The October 1949 issue of “Model Railroader” featured an article written by the Editor and described by publisher Al Kalmbach as one of the most significant the magazine had printed. It was titled “Cold Steam Engines” and concerned gauge 0 engines being built in California by a Swiss immigrant which were propelled by dry ice.

Emil Vollenweider was the builder and he was taking commercial metal diecast locomotive kits and fitting them with working cylinders which were driven by the carbon dioxide gas released by dry ice. Dry Ice is solid carbon dioxide and under normal atmospheric conditions it sublimes to gas without going through a liquid stage. Hence the popular name ‘Dry Ice’.

There was nothing new about this form of drive, except that it may have been the first application to model locomotives. The really ingenious feature of the engines was the control mechanism. Mounted in the cab it worked the throttle and the Walshaerts valve gear using one small electric motor, which in turn was controlled by electrical signals through the two rail track.

Mr. Vollenweider is believed to have built only seven engines and it is thought that upon his death six of these went to Switzerland as part of his estate. The seventh engine had been bought by Joe O’Hearn the Sales Manager for Kalmbach Publications, publishers of “Model Railroader”. Mr. O’Hearn’s engine was a 4-8-2 based on a General Models kit, probably a NYC L-3. When in the May 1950 “Model Railroader” he wrote about his running experience with the engine he said the dry ice tank in the tender was not able to produce gas at a sufficient rate and he had built a box car containing another tank to connect in parallel. He later built a tank car to further increase gas production. With this arrangement he then was able to get runs as long as 3 3/4 hours hauling a 15 car train.

These comments reveal the one, but serious, flaw in Mr. Vollenweider’s design. The dry ice container in the tender was made of heavy brass. Brass is not a good conductor of heat compared to copper, the tank was surrounded by the tender sides and received poor air circulation, yet it depended on taking heat from the air to turn the dry ice into gas. This was why Joe O’Hearn found he needed two more tanks in parallel. 

In the September 1953 “Model Railroader” he advertised the engine for sale for $750, stating the replacement value to be $1500, which suggests Mr. Vollenweider was still building or prepared to build engines. The engine was sold and the new owner kept it then until March 2002. It was offered for sale in the TCA “Headquarters News” at least twice, I think three times before I bought it. It was complete with the boxcar, tank car and remote control unit.
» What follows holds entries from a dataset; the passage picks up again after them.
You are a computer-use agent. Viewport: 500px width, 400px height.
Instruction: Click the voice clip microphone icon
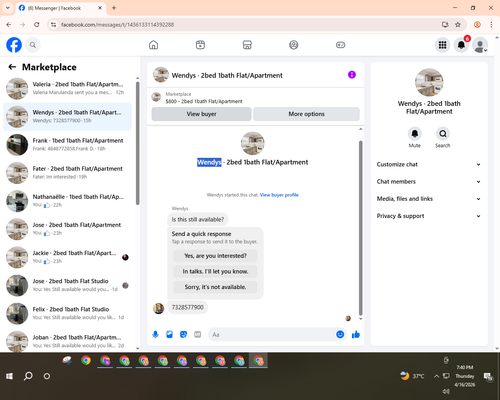click(155, 334)
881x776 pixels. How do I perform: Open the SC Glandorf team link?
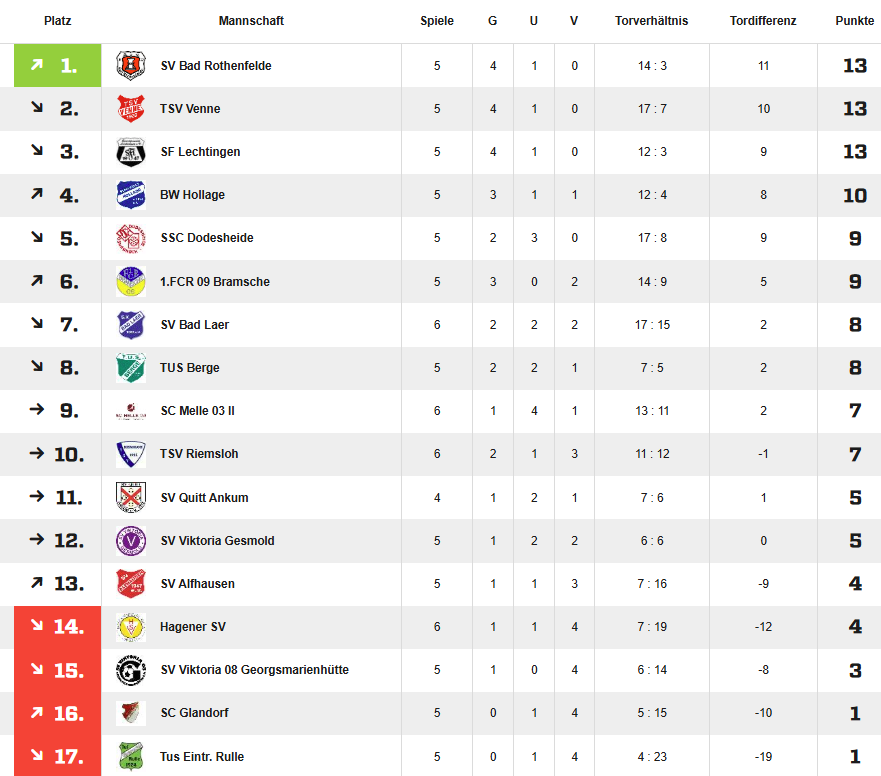coord(194,713)
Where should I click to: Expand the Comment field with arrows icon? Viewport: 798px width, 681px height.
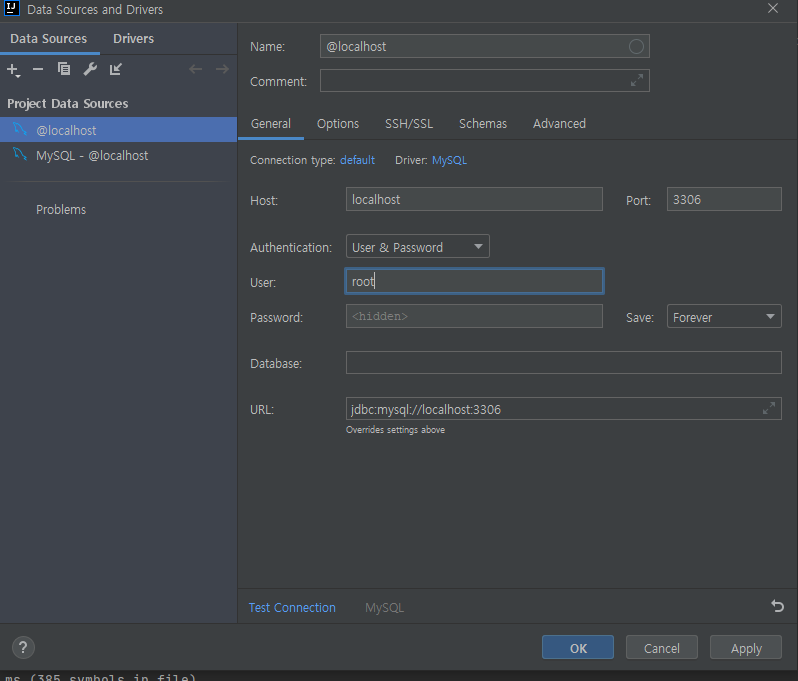(x=637, y=81)
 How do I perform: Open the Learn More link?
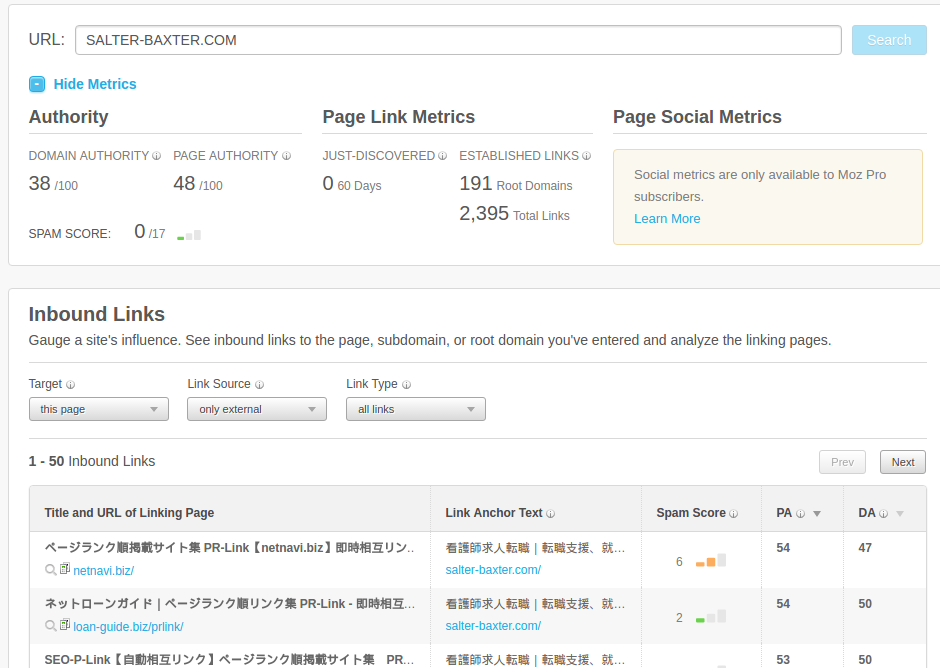[667, 219]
The engine came to me in a custom made wooden box festooned with “Model Railroader” and “Kalmbach Publishing” labels and shipping labels from 1953. This box was encased in bubble wrap and inside a strong cardboard box. “Special Handling” had been paid for, but UPS shocked the package so hard that the front coupler and pilot went through the end of the wooden box. UPS has a reputation amongst live steamers for damaging engines, but the vendor had a business relationship with them and confidence in them. The wooden box had been safely shipped unprotected in 1953, but that was via the Railway Express Agency. Fortunately Babbitt Railroad Supply were able to provide a replacement pilot, which interestingly is marked ‘Varney’. There was significant internal damage less easily repaired but which did not show once corrected.

The engine was sold to me as a non runner, it being fifty years since last it had been operated. Fortunately the complex little controller in the cab worked well and it was really only the cylinders that now required attention. The pistons were unconventional, being built up as two back-to-back rubber cup washers. These had been formed by putting a short piece of rubber tubing over a waisted brass core and then binding the tube at its mid point so as to pull it down into the waist and thus create the two back-to-back cups.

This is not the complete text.